[Data items]
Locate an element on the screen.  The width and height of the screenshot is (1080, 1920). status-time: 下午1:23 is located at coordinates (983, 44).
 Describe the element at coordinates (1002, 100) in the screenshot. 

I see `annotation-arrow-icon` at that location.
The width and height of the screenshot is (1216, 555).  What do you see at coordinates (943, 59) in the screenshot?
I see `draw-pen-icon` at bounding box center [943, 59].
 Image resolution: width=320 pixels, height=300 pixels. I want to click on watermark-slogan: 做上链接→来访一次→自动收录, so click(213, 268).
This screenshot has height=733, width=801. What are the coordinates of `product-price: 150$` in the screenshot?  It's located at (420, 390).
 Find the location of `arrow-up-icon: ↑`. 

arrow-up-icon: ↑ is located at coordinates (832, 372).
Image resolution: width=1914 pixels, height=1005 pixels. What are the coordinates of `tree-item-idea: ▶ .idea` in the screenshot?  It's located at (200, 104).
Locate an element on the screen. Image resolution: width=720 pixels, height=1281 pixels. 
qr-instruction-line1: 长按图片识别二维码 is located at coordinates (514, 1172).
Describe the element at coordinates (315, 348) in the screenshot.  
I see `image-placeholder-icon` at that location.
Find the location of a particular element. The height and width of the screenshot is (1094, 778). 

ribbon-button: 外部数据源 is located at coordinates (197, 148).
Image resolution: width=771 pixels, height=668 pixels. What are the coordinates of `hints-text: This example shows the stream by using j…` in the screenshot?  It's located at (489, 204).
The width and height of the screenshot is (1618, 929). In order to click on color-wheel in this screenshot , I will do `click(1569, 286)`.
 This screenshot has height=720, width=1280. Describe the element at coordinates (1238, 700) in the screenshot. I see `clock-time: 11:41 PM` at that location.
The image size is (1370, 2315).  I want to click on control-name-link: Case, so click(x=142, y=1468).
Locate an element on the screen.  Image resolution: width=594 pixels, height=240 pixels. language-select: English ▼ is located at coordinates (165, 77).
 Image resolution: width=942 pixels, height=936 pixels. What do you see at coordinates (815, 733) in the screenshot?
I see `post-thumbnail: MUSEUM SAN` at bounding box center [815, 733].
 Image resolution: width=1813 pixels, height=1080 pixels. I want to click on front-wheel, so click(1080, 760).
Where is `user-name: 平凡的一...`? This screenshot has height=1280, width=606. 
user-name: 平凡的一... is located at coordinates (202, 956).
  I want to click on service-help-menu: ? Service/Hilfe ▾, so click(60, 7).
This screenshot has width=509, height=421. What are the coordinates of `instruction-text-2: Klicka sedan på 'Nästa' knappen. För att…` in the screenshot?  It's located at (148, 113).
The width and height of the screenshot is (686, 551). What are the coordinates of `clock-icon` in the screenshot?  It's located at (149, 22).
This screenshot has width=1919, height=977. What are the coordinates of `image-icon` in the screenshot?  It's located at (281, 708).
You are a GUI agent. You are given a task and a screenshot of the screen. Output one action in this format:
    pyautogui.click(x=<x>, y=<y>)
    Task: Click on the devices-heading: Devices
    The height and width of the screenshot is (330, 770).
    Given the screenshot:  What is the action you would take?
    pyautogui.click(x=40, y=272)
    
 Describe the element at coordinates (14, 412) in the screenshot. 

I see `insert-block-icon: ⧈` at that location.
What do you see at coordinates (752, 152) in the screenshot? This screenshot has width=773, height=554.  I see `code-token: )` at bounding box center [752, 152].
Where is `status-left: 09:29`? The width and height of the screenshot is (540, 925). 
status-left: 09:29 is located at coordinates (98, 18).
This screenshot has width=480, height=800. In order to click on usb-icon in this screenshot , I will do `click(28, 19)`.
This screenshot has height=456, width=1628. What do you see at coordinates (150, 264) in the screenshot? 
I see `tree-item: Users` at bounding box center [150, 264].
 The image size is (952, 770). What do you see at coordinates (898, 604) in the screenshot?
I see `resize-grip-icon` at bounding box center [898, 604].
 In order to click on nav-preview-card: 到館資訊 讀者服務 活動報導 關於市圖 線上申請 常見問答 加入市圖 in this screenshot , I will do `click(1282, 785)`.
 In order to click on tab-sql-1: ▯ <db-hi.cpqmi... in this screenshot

WHAT IS BEING ASKED
Output every one of the records above word for word, keeping each line unchanged.

SOLUTION BELOW
Locate an element on the screen.  The width and height of the screenshot is (1080, 1920). status-time: 下午1:23 is located at coordinates (983, 44).
 Describe the element at coordinates (1002, 100) in the screenshot. 

I see `annotation-arrow-icon` at that location.
The width and height of the screenshot is (1216, 555).  What do you see at coordinates (943, 59) in the screenshot?
I see `draw-pen-icon` at bounding box center [943, 59].
 Image resolution: width=320 pixels, height=300 pixels. I want to click on watermark-slogan: 做上链接→来访一次→自动收录, so click(213, 268).
This screenshot has height=733, width=801. What are the coordinates of `product-price: 150$` in the screenshot?  It's located at (420, 390).
 Find the location of `arrow-up-icon: ↑`. 

arrow-up-icon: ↑ is located at coordinates (832, 372).
Image resolution: width=1914 pixels, height=1005 pixels. What are the coordinates of `tree-item-idea: ▶ .idea` in the screenshot?  It's located at (200, 104).
Locate an element on the screen. Image resolution: width=720 pixels, height=1281 pixels. 
qr-instruction-line1: 长按图片识别二维码 is located at coordinates (514, 1172).
Describe the element at coordinates (315, 348) in the screenshot.  
I see `image-placeholder-icon` at that location.
Find the location of a particular element. The height and width of the screenshot is (1094, 778). 

ribbon-button: 外部数据源 is located at coordinates (197, 148).
Image resolution: width=771 pixels, height=668 pixels. What are the coordinates of `hints-text: This example shows the stream by using j…` in the screenshot?  It's located at (489, 204).
The width and height of the screenshot is (1618, 929). In order to click on color-wheel in this screenshot , I will do `click(1569, 286)`.
 This screenshot has height=720, width=1280. Describe the element at coordinates (1238, 700) in the screenshot. I see `clock-time: 11:41 PM` at that location.
The image size is (1370, 2315).  I want to click on control-name-link: Case, so click(x=142, y=1468).
Locate an element on the screen.  Image resolution: width=594 pixels, height=240 pixels. language-select: English ▼ is located at coordinates (165, 77).
 Image resolution: width=942 pixels, height=936 pixels. What do you see at coordinates (815, 733) in the screenshot?
I see `post-thumbnail: MUSEUM SAN` at bounding box center [815, 733].
 Image resolution: width=1813 pixels, height=1080 pixels. I want to click on front-wheel, so click(1080, 760).
Where is `user-name: 平凡的一...`? This screenshot has height=1280, width=606. 
user-name: 平凡的一... is located at coordinates (202, 956).
  I want to click on service-help-menu: ? Service/Hilfe ▾, so click(60, 7).
This screenshot has width=509, height=421. What are the coordinates of `instruction-text-2: Klicka sedan på 'Nästa' knappen. För att…` in the screenshot?  It's located at (148, 113).
The width and height of the screenshot is (686, 551). What are the coordinates of `clock-icon` in the screenshot?  It's located at (149, 22).
This screenshot has width=1919, height=977. What are the coordinates of `image-icon` in the screenshot?  It's located at (281, 708).
You are a GUI agent. You are given a task and a screenshot of the screen. Output one action in this format:
    pyautogui.click(x=<x>, y=<y>)
    Task: Click on the devices-heading: Devices
    The height and width of the screenshot is (330, 770).
    Given the screenshot:  What is the action you would take?
    pyautogui.click(x=40, y=272)
    
 Describe the element at coordinates (14, 412) in the screenshot. 

I see `insert-block-icon: ⧈` at that location.
What do you see at coordinates (752, 152) in the screenshot? This screenshot has width=773, height=554.  I see `code-token: )` at bounding box center [752, 152].
Where is `status-left: 09:29`? The width and height of the screenshot is (540, 925). 
status-left: 09:29 is located at coordinates (98, 18).
This screenshot has width=480, height=800. In order to click on usb-icon in this screenshot , I will do `click(28, 19)`.
This screenshot has height=456, width=1628. What do you see at coordinates (150, 264) in the screenshot? 
I see `tree-item: Users` at bounding box center [150, 264].
 The image size is (952, 770). What do you see at coordinates (898, 604) in the screenshot?
I see `resize-grip-icon` at bounding box center [898, 604].
 In order to click on nav-preview-card: 到館資訊 讀者服務 活動報導 關於市圖 線上申請 常見問答 加入市圖 in this screenshot , I will do `click(1282, 785)`.
 In order to click on tab-sql-1: ▯ <db-hi.cpqmi... in this screenshot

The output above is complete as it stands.